For much of his life, Tiki Barber spent autumn Sundays getting tackled by linebackers and safeties as he amassed 10,449 yards as the most prolific running back in New York Giants history.
On Sunday, Barber, 40, endured a pounding of a different sort as he tackled his second TCS New York City Marathon. He was running while representing N.Y. Yankees pitcher C.C. Sabathia’s PitCChIn Foundation, an experience he hoped would be smoother and less painful than his debut at the distance last November, when he made a rookie mistake that almost threw his run for a backfield loss. He finished that race in 5:14:37.
“I got to the race and felt good,” he recalled. “I had done all the training I was supposed to do. We’re in Wave 1, we start, everybody’s flying past me because these are like 6-minute milers, and I’m trying to keep up. I ran the first 2 miles in about 14 minutes and I died about mile 15. So that was my learning experience. I had talked to Shalane Flanagan right before the race and I said give me one piece of advice. She said “don’t be a hero at the beginning, and don’t be a coward at the end.” I did the exact opposite. I went through the half in 1:58, and wound up finishing in 5:14. So that second half was pretty painful.”

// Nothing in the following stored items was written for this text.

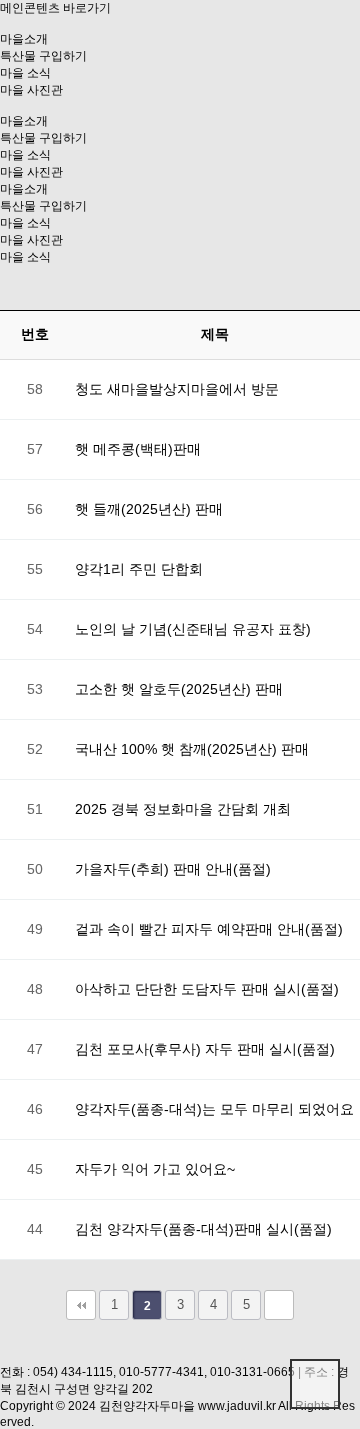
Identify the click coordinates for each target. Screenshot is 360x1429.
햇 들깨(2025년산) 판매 (149, 509)
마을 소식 (25, 73)
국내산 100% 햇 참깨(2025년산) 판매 (192, 749)
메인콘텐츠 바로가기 (55, 8)
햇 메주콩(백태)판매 (138, 449)
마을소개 (24, 39)
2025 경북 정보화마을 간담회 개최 (183, 809)
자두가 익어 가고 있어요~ (155, 1169)
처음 (81, 1305)
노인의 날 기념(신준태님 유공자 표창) (193, 629)
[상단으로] (315, 1384)
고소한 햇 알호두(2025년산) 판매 (179, 689)
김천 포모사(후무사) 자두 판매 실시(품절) (205, 1049)
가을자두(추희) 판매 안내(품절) (173, 869)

Barber, who had sprinted and long jumped in high school—”I loved track, my dream was to be an Olympian,” he said—had never run more than 4 or 5 miles before attempting to cover 26 through the five boroughs. This year, he ran a lot more New York Road Runners races, including three half marathons, to gain the feel for long distance he hopes will make this year’s race faster and more pleasant. Among the most important is a feel for even pacing, and how important it is for a successful marathon.
He ranks 26th on the NFL’s all-time list with his career total of 10,449 yards rushing—a total of just under 6 miles—but gives much respect to the distance running community. Barber, who since his retirement from football has transitioned to an equally successful radio and TV career, feels the mental challenge of distance running is almost greater than the physical.
“The reason I say that is in football it’s a shared responsibility, it’s like ‘this guy’s depending on me.’ I know I have to do my job otherwise nothing gets done. But in running, it’s like if my body starts to fail, I’m just gonna chill. Or I’m on a long run on a weekend, I hit 2 hours, I’m supposed to go 3, nah, you know what, I’m good, I’m gonna go home. You can’t do that in football. So the mental side of training and competing is harder because it’s easier to quit.”
The tenacious mental outlook that made him one of the NFL’s best running backs, plus the experience gained in the past 12 months, apparently helped Barber make it to the finish in Central Park without going into overtime this year. Even though he struggled a bit in the second half again—his splits were 2:03:38 and 2:46:28—but it hardly matters since he set a new PR of 4:50:56.